Teachers of Color

 

Most who know me get that I have a great passion for intellectual, economic, religious, and racial diversity. I am currently working on a few things that relates to the importance of diversity in independent schools; I am most excited about the hopes of being able to mentor and be mentored by other academics of color who are leaders in their field. The National Association of Independent Schools has made diversity its mission, as noted here:

“The NAIS board affirms the following for the People of Color Conference (PoCC) sponsored by NAIS: PoCC should be designed for people of color as it relates to their roles in independent schools. Its programming should include offerings that support people of color as they pursue strategies for success and leadership. Its focus should be on providing a sanctuary and networking opportunities for people of color and allies in independent schools as we build and sustain inclusive school communities.” — NAIS board of trustees, November 2006

NAIS addresses two important needs at PoCC and SDLC: the need for people of color to come together for networking and support, and the need for schools to find ways to build and sustain inclusive communities. Both PoCC and SDLC serve as energizing, revitalizing gatherings for people who experience independent schools differently. Teachers, students, and administrators of color from across the nation and from foreign countries, along with Caucasian/White allies and participants, gather to celebrate, nurture, and activate representative diversity, multiculturalism, and equity and justice for independent schools. PoCC brings together a diverse group of people from independent schools: Asian/Asian Americans, Black/African Americans, First Nation/Indigenous/Native Americans, International Participants, Latino/Hispanic Americans, White/Caucasian/European Americans. Together, they share the challenges and rewards central to their experiences in independent schools.
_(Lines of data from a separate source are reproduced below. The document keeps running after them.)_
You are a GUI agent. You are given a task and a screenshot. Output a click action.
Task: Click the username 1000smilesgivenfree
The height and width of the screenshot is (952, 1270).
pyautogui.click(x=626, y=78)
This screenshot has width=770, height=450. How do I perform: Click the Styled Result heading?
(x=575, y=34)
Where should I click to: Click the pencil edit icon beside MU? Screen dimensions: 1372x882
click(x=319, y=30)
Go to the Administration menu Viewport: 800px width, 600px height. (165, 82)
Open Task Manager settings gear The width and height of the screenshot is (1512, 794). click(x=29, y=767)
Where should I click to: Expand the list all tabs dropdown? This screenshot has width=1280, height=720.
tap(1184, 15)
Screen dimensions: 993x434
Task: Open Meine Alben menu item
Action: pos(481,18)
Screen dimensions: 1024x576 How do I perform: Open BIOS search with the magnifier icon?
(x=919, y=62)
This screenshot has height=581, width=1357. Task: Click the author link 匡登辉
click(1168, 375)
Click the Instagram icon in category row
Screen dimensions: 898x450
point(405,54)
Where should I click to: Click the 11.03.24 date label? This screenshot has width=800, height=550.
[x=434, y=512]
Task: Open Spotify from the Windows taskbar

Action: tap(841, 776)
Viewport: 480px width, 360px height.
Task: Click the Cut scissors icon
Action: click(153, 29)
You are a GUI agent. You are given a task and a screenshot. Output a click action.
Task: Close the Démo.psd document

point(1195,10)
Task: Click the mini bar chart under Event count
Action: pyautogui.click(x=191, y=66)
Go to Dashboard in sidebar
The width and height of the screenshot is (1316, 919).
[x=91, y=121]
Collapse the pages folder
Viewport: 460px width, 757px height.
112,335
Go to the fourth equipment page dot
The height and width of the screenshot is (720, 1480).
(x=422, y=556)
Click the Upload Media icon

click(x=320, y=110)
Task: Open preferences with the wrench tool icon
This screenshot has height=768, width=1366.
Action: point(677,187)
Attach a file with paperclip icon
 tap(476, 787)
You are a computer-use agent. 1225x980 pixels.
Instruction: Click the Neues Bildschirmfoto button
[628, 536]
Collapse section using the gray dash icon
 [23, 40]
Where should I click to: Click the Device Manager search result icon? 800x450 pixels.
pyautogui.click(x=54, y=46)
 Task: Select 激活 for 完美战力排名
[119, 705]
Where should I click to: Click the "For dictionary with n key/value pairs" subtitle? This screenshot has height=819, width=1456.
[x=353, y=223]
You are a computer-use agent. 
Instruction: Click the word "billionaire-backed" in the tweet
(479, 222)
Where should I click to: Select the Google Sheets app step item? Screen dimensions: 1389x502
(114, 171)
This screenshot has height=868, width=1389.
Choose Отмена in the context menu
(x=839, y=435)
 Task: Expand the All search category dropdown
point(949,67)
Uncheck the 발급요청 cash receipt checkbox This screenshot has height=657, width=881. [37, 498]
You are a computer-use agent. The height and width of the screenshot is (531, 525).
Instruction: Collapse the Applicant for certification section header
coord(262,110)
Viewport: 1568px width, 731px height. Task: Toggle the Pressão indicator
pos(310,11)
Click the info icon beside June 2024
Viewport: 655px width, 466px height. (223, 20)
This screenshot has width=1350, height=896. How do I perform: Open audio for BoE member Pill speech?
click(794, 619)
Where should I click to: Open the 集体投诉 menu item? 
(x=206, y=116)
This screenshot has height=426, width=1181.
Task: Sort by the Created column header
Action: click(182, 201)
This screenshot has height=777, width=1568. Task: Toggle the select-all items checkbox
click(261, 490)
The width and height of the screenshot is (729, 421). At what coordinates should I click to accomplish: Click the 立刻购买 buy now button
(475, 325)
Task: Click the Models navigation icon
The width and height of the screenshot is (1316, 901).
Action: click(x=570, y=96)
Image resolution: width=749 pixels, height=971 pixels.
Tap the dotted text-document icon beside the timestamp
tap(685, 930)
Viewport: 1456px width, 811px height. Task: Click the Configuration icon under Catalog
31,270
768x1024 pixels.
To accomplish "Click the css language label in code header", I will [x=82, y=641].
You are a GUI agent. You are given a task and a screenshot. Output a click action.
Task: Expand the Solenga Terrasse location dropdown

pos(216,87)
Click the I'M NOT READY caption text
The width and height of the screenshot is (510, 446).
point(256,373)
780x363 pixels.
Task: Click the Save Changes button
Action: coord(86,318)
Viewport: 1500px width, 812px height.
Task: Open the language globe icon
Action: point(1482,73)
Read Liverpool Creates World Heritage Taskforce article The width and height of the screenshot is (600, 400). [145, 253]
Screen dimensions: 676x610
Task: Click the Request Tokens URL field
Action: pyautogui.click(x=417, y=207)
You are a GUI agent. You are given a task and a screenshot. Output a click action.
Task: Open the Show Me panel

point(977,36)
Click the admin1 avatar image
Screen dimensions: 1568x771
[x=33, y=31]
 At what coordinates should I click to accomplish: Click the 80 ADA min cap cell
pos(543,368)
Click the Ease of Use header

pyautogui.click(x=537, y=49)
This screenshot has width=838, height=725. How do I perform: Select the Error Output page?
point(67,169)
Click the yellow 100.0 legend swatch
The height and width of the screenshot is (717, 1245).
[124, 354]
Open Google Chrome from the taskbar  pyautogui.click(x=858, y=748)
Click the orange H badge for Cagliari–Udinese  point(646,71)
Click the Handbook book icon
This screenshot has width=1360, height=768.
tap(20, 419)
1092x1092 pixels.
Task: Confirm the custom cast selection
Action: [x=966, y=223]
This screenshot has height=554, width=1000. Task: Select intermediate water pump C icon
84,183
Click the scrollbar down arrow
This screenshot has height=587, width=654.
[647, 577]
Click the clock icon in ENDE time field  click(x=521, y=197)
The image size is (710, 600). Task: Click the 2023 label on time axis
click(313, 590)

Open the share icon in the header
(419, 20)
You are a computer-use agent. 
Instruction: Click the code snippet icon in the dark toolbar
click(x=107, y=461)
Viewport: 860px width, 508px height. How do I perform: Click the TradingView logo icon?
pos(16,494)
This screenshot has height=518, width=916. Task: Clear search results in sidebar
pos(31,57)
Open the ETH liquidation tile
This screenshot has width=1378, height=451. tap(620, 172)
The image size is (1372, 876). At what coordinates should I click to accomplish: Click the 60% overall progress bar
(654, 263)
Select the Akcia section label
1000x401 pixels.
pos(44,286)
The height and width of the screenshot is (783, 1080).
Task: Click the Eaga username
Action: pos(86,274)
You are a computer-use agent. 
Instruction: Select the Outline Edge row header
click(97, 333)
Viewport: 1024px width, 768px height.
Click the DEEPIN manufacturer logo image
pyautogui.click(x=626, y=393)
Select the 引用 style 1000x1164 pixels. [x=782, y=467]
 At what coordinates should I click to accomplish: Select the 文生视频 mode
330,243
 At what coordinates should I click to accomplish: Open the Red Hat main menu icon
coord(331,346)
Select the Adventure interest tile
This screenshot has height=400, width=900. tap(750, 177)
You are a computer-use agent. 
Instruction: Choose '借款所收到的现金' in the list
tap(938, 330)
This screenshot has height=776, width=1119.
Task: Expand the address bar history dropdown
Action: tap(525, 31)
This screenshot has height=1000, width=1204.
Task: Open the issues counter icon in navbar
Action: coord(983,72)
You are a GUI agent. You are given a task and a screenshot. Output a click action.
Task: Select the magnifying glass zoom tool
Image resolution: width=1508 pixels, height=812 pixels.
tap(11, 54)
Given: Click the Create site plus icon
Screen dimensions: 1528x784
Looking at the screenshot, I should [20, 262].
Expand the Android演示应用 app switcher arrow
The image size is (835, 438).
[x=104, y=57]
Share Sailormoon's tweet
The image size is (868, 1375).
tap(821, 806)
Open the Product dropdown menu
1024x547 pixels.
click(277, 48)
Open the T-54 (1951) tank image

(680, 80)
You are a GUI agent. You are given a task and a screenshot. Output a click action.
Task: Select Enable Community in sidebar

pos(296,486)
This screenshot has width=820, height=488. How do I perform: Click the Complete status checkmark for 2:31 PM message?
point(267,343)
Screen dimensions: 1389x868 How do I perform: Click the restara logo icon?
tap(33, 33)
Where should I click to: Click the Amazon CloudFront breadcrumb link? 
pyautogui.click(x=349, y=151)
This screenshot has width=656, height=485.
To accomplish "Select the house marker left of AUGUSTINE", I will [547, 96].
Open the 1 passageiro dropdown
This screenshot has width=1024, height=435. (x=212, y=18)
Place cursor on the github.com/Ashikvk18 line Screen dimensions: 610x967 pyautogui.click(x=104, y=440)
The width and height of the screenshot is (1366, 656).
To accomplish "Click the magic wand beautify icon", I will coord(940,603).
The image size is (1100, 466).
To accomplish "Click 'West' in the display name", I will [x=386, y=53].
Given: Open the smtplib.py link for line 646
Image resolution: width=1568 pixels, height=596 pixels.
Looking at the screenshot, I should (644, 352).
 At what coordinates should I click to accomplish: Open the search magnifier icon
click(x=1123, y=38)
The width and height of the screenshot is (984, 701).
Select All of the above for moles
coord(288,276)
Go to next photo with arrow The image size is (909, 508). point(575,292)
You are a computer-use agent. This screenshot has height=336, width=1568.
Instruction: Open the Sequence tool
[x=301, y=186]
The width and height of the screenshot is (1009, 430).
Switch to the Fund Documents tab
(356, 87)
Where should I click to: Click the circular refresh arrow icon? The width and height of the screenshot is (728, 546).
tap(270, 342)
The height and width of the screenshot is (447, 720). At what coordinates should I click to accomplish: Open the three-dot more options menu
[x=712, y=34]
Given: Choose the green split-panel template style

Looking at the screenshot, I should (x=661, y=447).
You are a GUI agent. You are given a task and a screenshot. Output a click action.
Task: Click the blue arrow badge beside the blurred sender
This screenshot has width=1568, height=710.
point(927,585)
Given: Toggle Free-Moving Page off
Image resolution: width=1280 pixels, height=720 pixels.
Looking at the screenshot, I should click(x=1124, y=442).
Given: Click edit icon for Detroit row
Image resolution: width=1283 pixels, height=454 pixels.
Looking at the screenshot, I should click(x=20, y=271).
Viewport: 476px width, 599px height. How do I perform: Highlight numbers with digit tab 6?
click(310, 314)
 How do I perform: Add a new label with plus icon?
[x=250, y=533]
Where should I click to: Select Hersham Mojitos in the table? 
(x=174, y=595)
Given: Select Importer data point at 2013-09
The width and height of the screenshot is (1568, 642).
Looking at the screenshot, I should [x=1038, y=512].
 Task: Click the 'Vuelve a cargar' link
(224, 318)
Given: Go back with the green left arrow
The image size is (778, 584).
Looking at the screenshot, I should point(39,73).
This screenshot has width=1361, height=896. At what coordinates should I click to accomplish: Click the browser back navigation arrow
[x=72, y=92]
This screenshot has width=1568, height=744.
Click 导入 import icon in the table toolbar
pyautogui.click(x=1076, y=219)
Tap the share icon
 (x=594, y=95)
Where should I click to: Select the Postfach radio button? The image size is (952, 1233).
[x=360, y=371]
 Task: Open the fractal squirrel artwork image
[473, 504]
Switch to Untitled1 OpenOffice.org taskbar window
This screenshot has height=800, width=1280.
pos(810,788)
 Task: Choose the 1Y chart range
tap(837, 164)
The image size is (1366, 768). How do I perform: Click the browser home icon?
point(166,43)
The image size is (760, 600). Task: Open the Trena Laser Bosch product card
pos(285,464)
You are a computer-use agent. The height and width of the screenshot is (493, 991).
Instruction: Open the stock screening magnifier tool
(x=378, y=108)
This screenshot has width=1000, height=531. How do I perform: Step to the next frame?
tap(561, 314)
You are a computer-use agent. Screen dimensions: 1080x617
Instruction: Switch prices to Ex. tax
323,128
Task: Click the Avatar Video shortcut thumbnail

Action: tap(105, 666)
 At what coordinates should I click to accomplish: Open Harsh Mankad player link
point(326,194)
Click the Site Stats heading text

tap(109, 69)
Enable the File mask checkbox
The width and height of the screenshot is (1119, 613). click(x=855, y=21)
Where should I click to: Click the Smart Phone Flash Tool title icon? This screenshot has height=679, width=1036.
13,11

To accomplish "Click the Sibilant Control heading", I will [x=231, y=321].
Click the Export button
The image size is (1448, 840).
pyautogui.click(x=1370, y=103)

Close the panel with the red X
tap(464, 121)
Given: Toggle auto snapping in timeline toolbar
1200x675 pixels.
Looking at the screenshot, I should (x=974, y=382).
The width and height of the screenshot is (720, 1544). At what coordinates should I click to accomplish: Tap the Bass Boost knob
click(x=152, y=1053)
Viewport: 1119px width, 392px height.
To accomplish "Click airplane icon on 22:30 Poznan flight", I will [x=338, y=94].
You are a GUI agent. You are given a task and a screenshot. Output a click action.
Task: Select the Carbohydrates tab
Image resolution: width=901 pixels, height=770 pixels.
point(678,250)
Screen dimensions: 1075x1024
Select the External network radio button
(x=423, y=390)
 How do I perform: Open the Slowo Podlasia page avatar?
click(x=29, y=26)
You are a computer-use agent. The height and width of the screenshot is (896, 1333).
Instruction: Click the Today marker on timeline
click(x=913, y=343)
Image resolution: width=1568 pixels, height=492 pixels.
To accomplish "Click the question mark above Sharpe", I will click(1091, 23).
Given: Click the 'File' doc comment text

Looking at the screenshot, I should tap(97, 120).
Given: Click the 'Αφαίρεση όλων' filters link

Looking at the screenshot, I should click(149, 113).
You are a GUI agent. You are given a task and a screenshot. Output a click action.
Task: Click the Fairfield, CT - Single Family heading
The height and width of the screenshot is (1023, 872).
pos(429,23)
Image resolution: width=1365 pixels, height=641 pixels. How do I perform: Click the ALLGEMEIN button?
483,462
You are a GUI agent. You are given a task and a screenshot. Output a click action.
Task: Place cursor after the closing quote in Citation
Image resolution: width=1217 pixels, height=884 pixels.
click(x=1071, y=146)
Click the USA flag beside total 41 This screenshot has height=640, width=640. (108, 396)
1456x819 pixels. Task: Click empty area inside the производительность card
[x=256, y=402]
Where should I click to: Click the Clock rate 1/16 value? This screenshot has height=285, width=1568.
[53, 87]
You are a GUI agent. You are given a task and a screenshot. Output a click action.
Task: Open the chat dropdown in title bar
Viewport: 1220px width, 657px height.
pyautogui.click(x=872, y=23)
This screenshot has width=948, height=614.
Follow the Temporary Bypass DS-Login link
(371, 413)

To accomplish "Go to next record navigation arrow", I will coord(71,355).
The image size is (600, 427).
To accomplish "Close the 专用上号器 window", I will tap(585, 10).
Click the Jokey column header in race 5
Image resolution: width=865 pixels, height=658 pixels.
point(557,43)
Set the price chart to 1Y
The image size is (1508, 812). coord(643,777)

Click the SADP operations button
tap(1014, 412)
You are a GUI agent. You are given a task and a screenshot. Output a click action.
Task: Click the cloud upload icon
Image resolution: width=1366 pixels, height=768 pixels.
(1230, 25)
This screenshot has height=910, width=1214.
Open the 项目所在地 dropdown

Robert Witt, executive director of the Hawaii Association of Independent Schools (HAIS), said it best when he reflected on his experience at the 2002 PoCC (Chicago): “We learned that the People of Color Conference is a community with a sense of belongingness. We learned that it is a community, which is a safe place to express one’s own self among dear friends and colleagues. There is a goodness and a caring, a breathing in and a breathing out, which creates a harmony and a sense of something very nurturing and very healing.”